A Cafeteria Plan is a tax-qualified employee benefit under Section 125 of the Internal Revenue Code. It permits employees to select the benefits that are most relevant to their personal situation from a “menu” of cash and noncash benefits and decide how they will be paid for. Benefits commonly include allowing employees to use pretax compensation to pay employee-paid group insurance premiums, establish flexible spending accounts for medical and dependent care expense reimbursements, and make elective deferrals to 401(k) plans. McKay Hochman offers a Cafeteria Plan document.
What Is A Cafeteria Plan?
To attract and retain employees, employers must offer high quality benefits. One benefit is a Cafeteria Plan. A Cafeteria Plan is a tax-qualified employee benefit under Section 125 of the Internal Revenue Code. It permits employees to select their own benefits - those which are attractive or they need. Employees choose between cash and other benefits offered under the Cafeteria Plan. Such benefits include using pre-tax compensation for employee paid insurance premiums, medical expense reimbursement, and dependent care reimbursement.

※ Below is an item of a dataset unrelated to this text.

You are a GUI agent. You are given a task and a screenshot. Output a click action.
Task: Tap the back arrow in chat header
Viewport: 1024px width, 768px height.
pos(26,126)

The Advantages Of A Cafeteria Plan
The Employer pays no FICA or FUTA tax on the salary amounts that employees redirect to the Cafeteria Plan. A Cafeteria Plan can assist the employer with the ever increasing cost of health care by permitting the Employer to increase insurance deductibles, while offering employees the option of paying virtually all non-insured medical expenses with pre-tax dollars.

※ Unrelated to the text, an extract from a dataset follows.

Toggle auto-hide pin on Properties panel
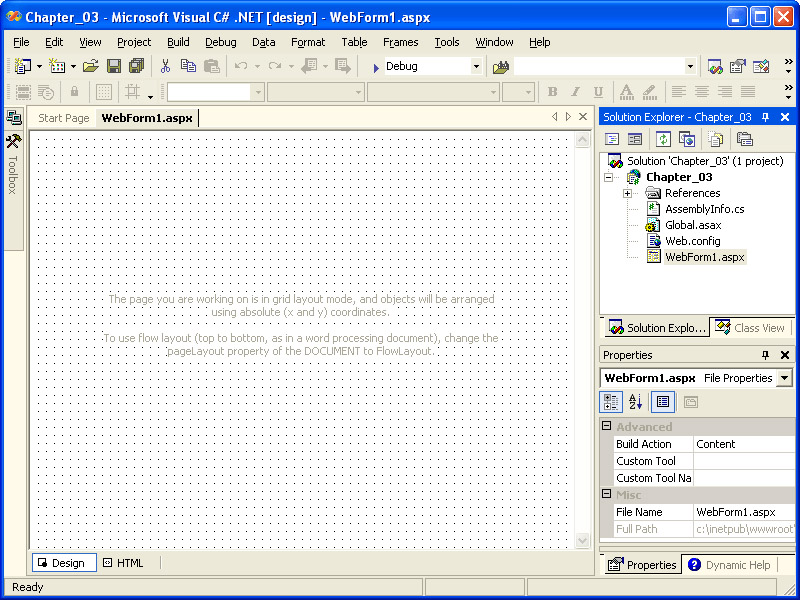The image size is (800, 600). 766,355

For the employee, the Cafeteria Plan means more disposable income, since the employee's money redirected into the plan is not subject to federal, state or FICA taxes.
What Is A Dependent Care Account?
This account lets the employee pay dependent care expenses with pre-tax dollars to qualified caregivers (some restrictions apply). Employees can put aside up to $5,000 pre-tax dollars per family each year.
What Is A Health Care Reimbursement Account?
This account gives employees the opportunity to set aside some of their pre-tax earnings to pay for most non-insured, out-of-pocket health care expenses (e.g., vision, co-pays, etc.). The employee’s money is reimbursed, tax-free, as expenses are incurred (usually monthly).
Most employers impose a yearly limit on the amount an employee may contribute to the plan.